Now on to what ruined this movie for me. The original (I refer back to it often because I am always baffled by people who fuck movies up so bad when they have awesome source material) story was that Klaatu came to Earth with a warning and an ultimatum. He warned that if our destructive technology were to reach beyond our planet, then a sort of galactic police would be forced to destroy us before we got a chance to destroy them. Then he left. In this version, Al Gore might as well have rolled in and said "HOLY FUCK DUDE'S WEESAH GONNA DIE IF WE DON'T HELP THE PLANET!" And I believe in global warming and helping the planet and whatnot, just keep it out of my movies. Klaatu's mission this time was to come to Earth to save it from us. Ugh!

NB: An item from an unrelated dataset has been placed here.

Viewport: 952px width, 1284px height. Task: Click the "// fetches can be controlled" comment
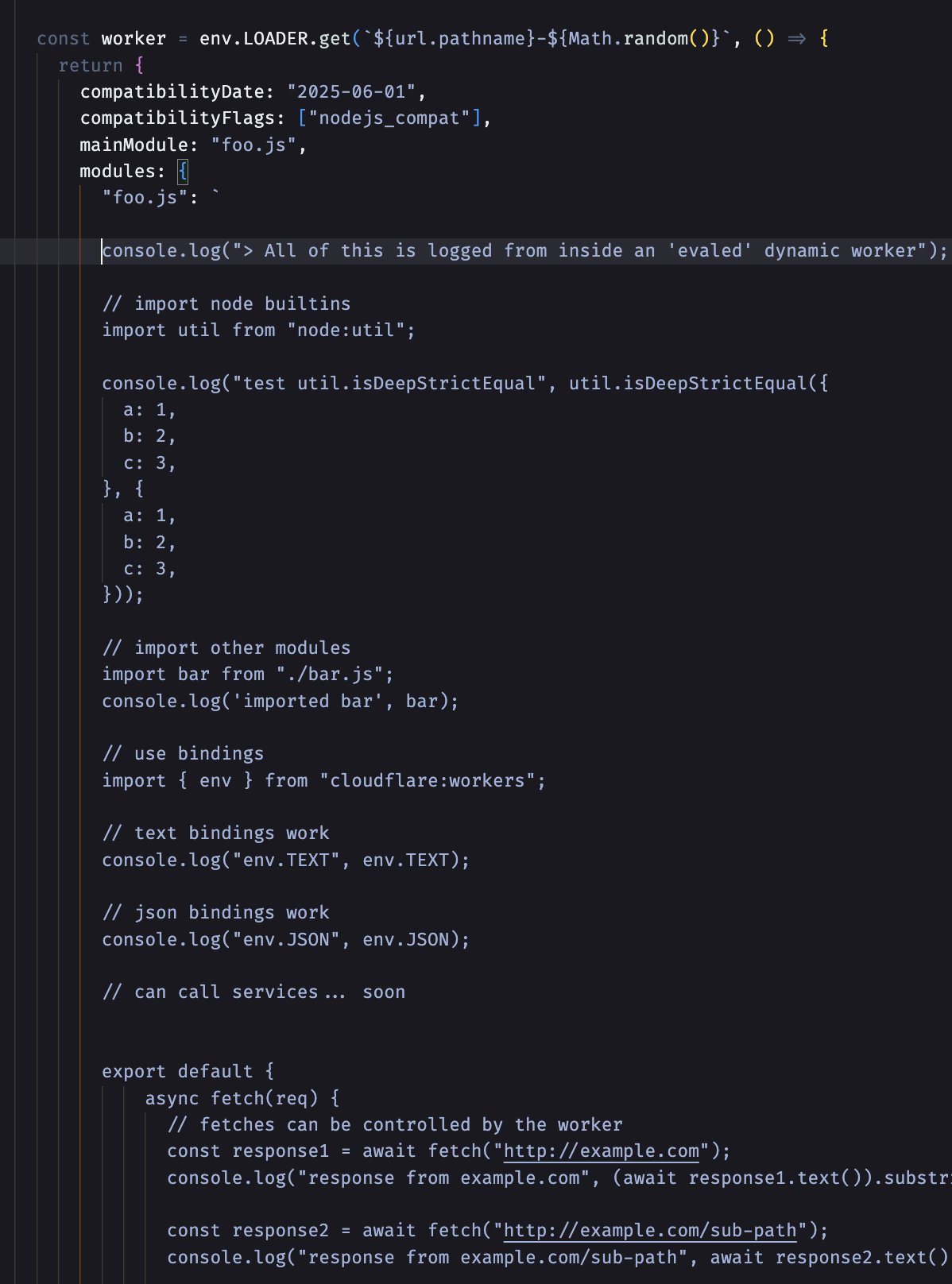tap(394, 1125)
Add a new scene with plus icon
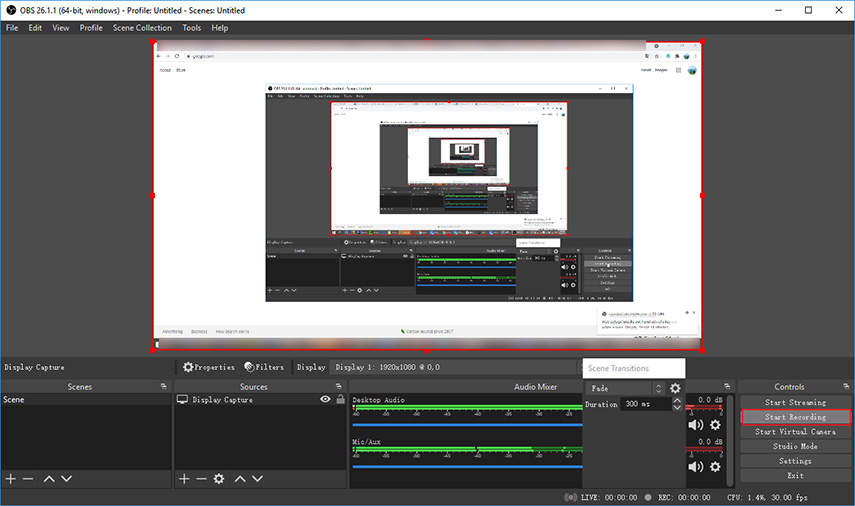855x506 pixels. pyautogui.click(x=11, y=479)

So he talks to the Secretary of Defense (Kathy Bates) who is unreceptive to his request to speak to the UN, and then basically he gives up and is like, "Well I guess you're fucked then, ok bye!" So (cool thing) he activates thousands of smaller sphere shaped ships like his own and they collect specimens of many creatures before taking off back into space. It's only when he sees Jennifer Connelly crying over her dying son that he realizes "there's another side to you", stops the apocalypse from happening around them, and fucking rolls out.
WHAT?!
Hey guy, an entire race's propensity for change isn't solely based on the fact that one woman has feelings about her dying kid. Just letting you know. He literally talked to one smart guy (John Cleese, in Hollywood's most wasted cameo ever), and Jennifer Connelly and was like "oh then it's cool, no worries." It blew my fucking mind. Basically, he saw people crying, saw they had feelings, and peaced out....which in no way reflects on our ability to save the Earth from ourselves. It's just a giant confusing mess, and I half expected there to be a big 'Reduce, Reuse, Recycle' bumper sticker on the back of his giant sphere ship as he flew away.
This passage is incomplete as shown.